Rebecca Makkai is one of my favorite lecturers. Her seminars are always funny, insightful, and practical. Yesterday’s lecture was on dialogue. Dialogue isn’t something I struggle with, but I suspected it would be worth the trip up to Winnetka. I was right.
At the beginning of the lecture, she covered real life conversations versus those in written works (fiction, non-fiction, memoir). A lot of it I already knew, but it was a good reminder. If novelists wrote dialogue like real people talk, it would be awful…full of repetition, boring details, starts and stops, filler words, and the list goes on. On the positive side, it might sound more authentic than invented, formal, stilted dialogue.
The section I found most useful to my own writing was on voice. Every character, like every person, has their own, unique way of speaking.

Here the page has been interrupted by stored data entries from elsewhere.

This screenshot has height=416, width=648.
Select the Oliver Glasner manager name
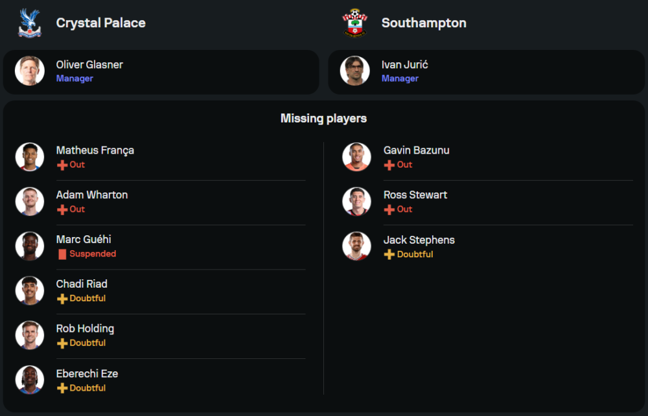[89, 65]
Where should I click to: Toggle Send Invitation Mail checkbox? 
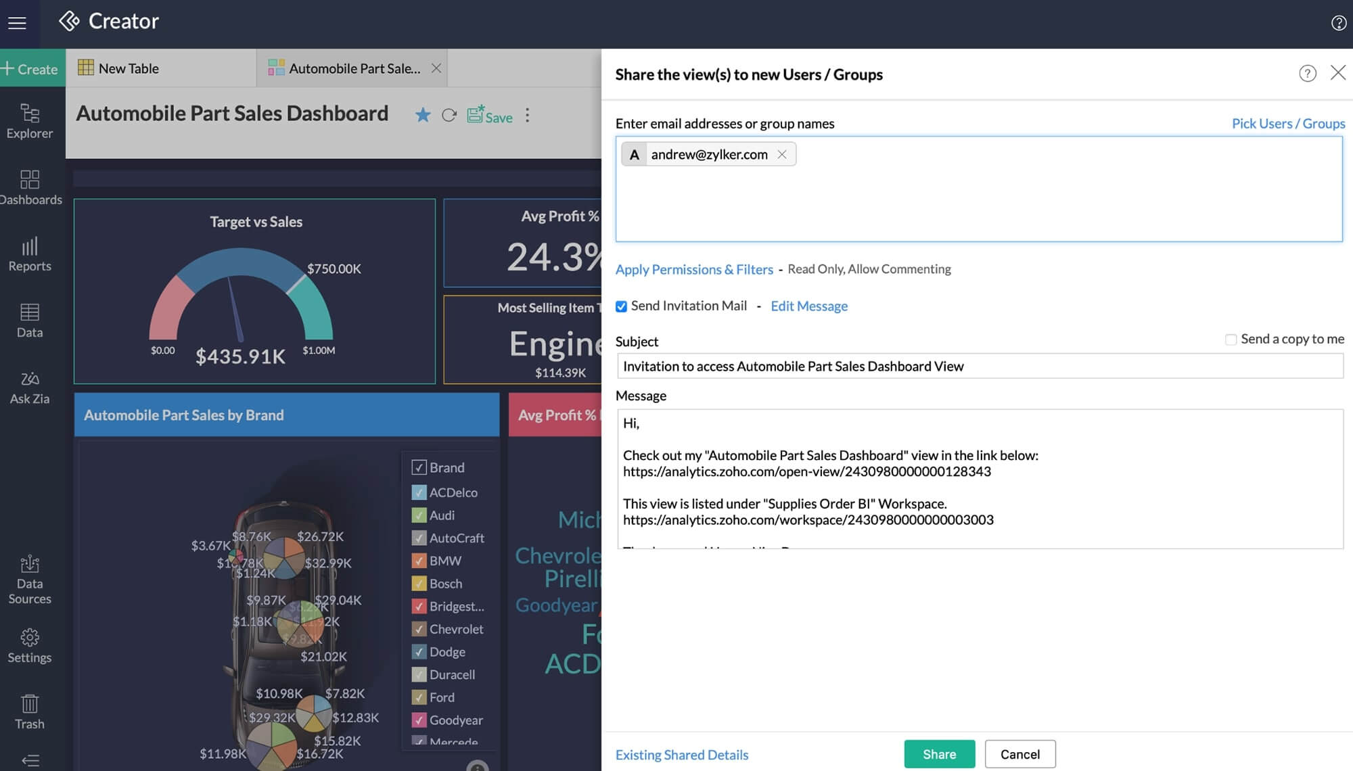(x=620, y=306)
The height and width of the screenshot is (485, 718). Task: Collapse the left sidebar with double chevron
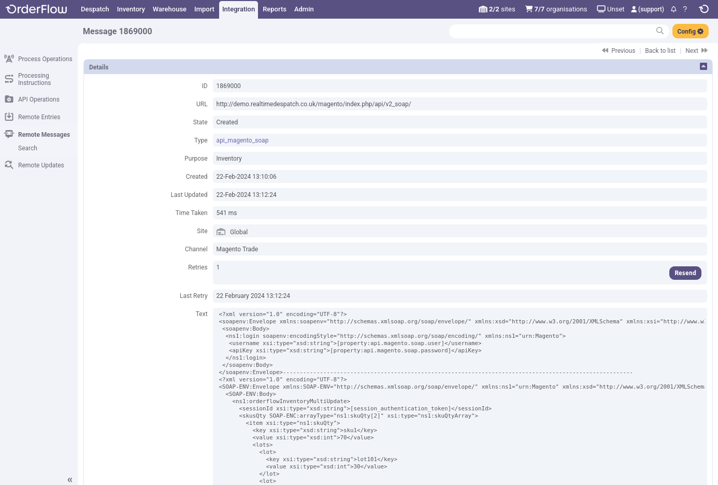tap(69, 480)
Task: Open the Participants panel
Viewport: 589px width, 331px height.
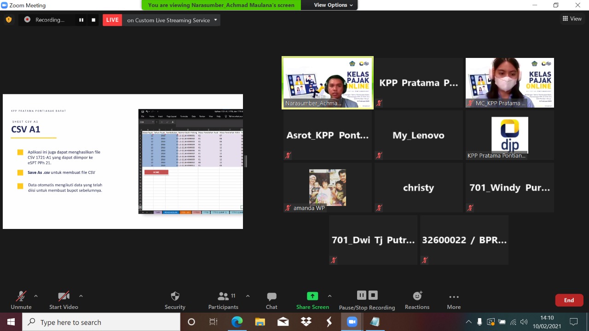Action: [x=223, y=296]
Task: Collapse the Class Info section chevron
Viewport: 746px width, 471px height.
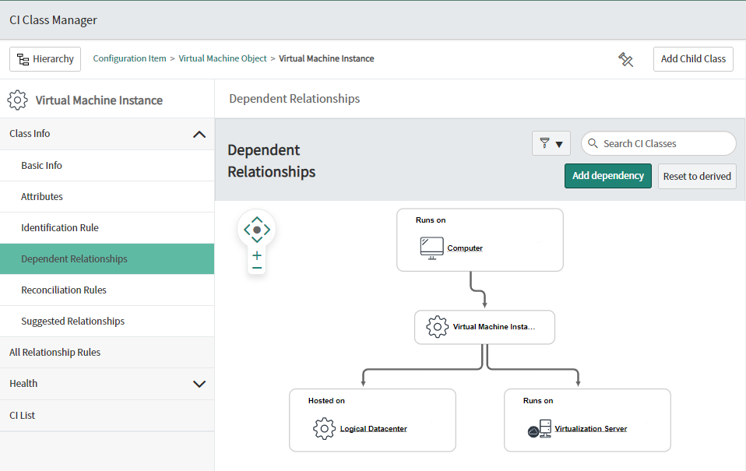Action: tap(199, 134)
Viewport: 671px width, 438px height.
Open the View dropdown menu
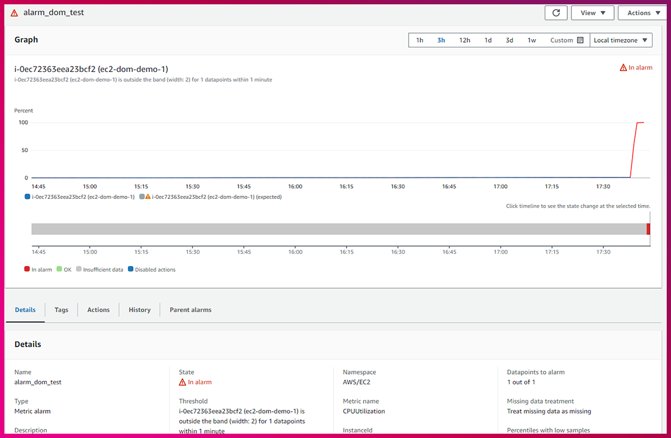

Included is a list of some of the factors that make a person’s speech unique: lexicon (word choice), grammar, completeness of sentences, sentence length, use of euphemisms, repetitiveness, punctuation (think William Shatner or Christopher Walken), ornamentation of speech, ticks (like how some people, uh, like, sometimes have a word or two they use a lot, like), accents (Rebecca warned caution with this one, as it can become distracting), politeness, hesitation/directness, use and frequency of cuss words, clarity level, favorite words, age (related to lexicon).
For myself, I just write. It pours out of me, dialogue included. The list above gave me a lot to think about when I go back in revision. Frankly, I’m a bit of a lazy writer, but I hope I can make myself take a look at my dialogue and make some conscious adjustments.

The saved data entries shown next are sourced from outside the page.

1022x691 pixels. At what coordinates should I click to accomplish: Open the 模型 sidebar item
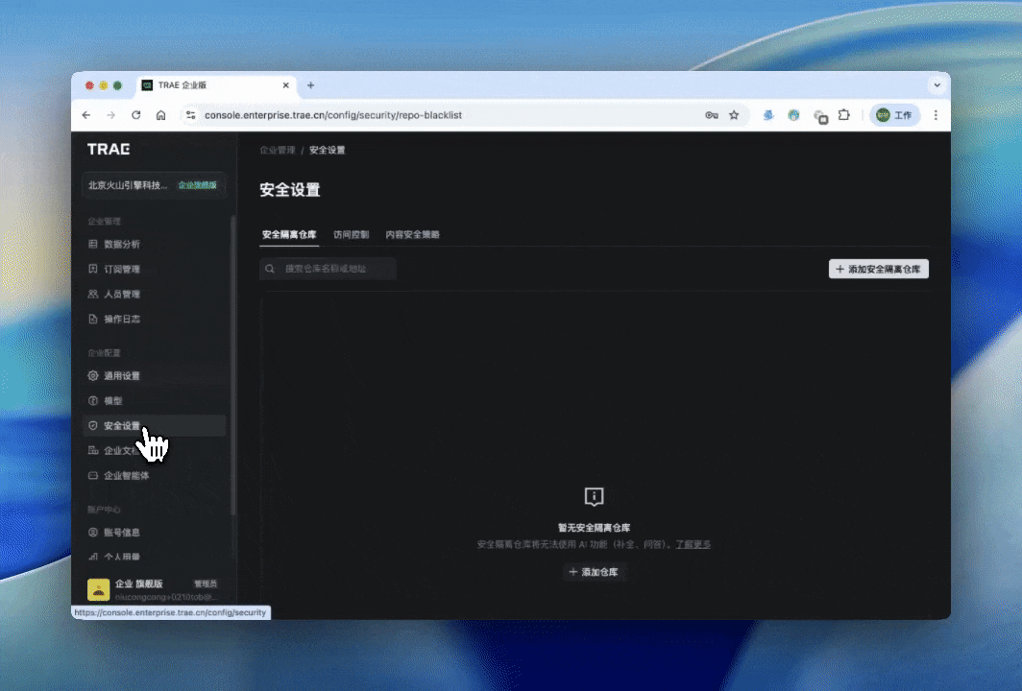click(112, 401)
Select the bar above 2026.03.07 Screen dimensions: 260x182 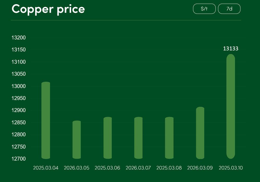(138, 138)
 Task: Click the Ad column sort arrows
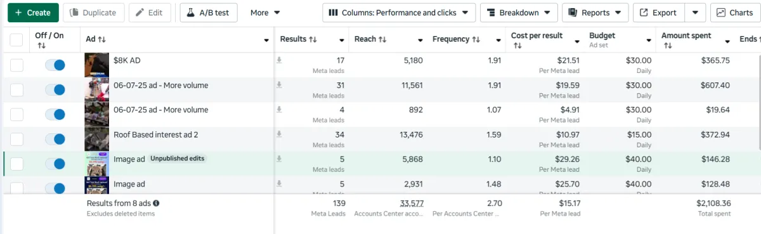click(x=102, y=39)
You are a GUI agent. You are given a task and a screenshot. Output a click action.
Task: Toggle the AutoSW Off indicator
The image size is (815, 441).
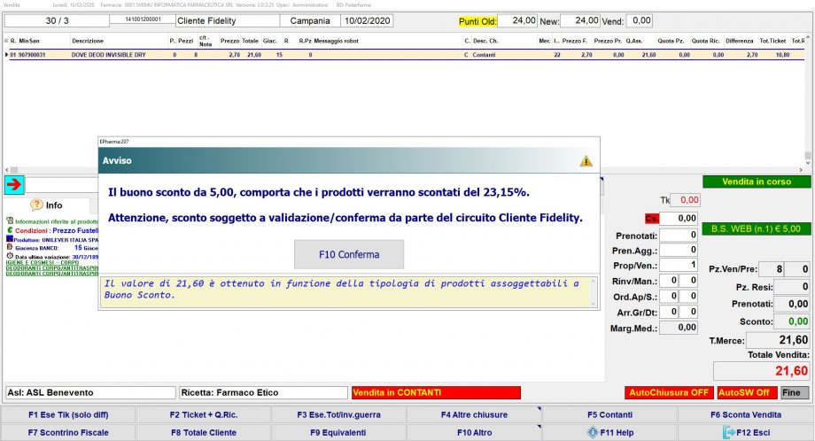point(747,392)
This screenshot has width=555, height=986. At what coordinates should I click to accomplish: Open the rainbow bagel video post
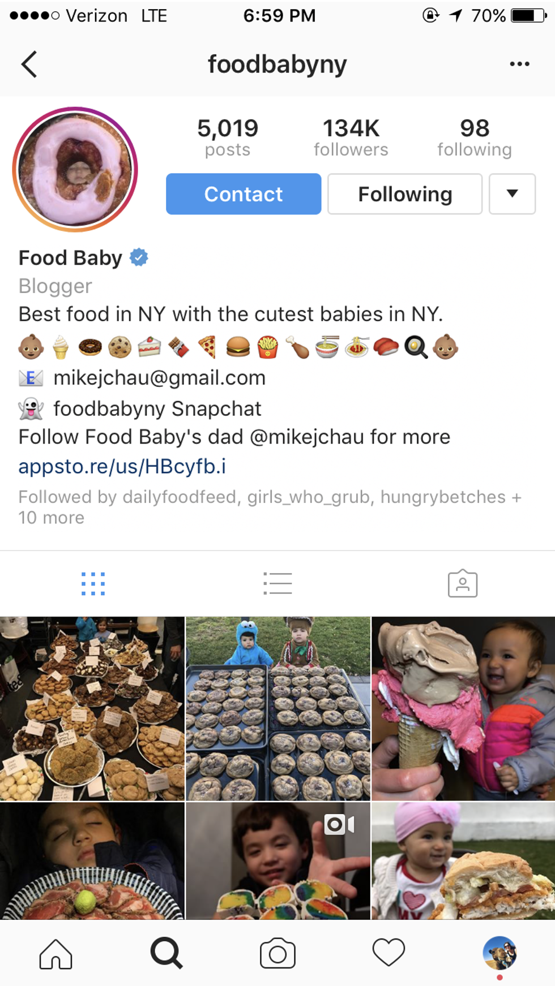point(278,860)
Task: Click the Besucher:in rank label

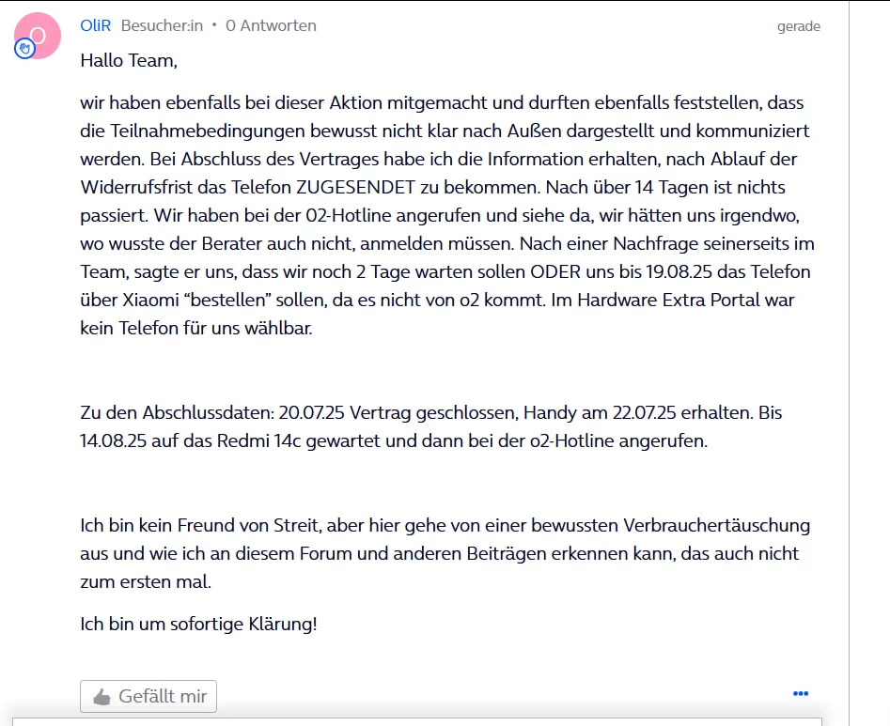Action: pos(162,25)
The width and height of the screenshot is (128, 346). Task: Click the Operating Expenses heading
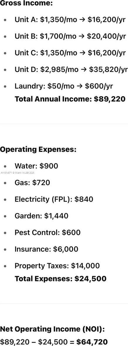tap(38, 150)
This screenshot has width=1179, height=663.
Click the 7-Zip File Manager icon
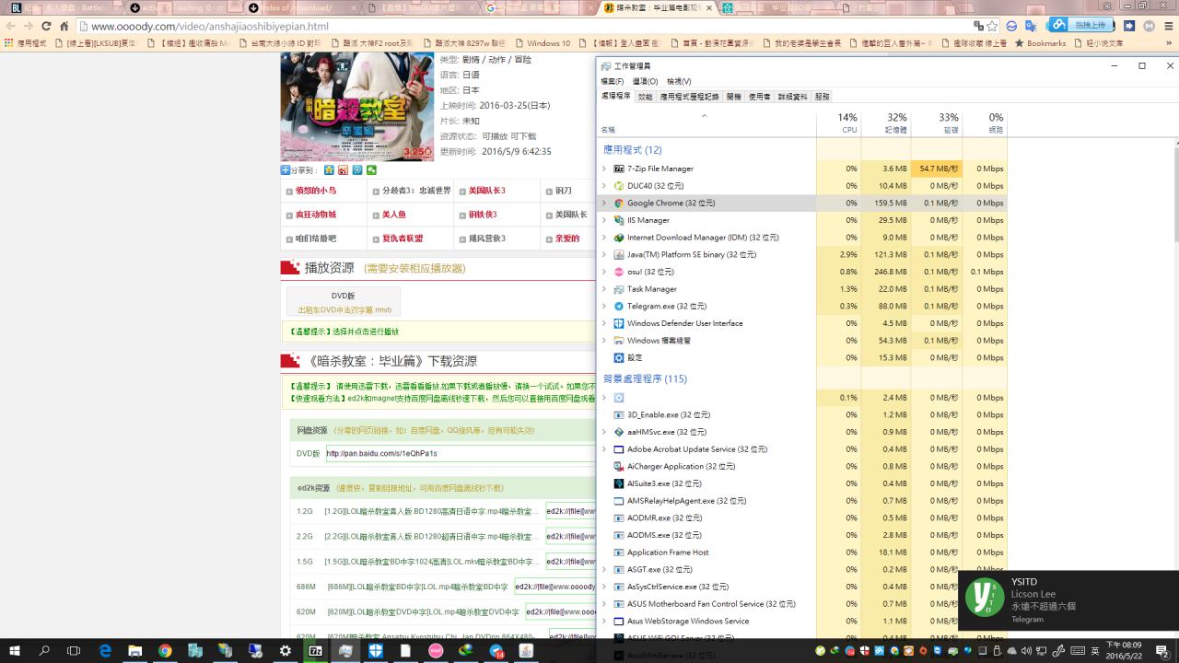coord(619,169)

A fun exercise we did was to write a series of one-liners of dialogue with the intention of talking to a private eye’s secretary to get in to see the boss, Mr. Chambers. Several OCWW members read one of their one-liners and the diversity was humorous and enlightening.
She also spent a good amount of time on subtext–the meaning behind the dialogue. Communication extends far beyond what is actually said. Rebecca reminded us to keep in mind character’s wants and desires, fears and concerns–every character, even the little ones. Everybody wants something, even in fiction (good fiction).
The last takeaway, and another of my favorites was the idea of incorporating facial expressions and gestures (in the right amount). There is a tendency to stick to cliches (frowning, drawn eyebrows, wide eyes, pursed lips–you get the idea). Rebecca urged us to look beyond those in revision. She suggested putting something in the character’s hand and seeing what they might do with it. Those actions can reveal a lot about a character’s inner life without having to spell it out. Great idea.
One of the hallmark outcomes of a great lecture is the motivation to dive into writing and put the learned principles into action. Rebecca Makkai delivered once again!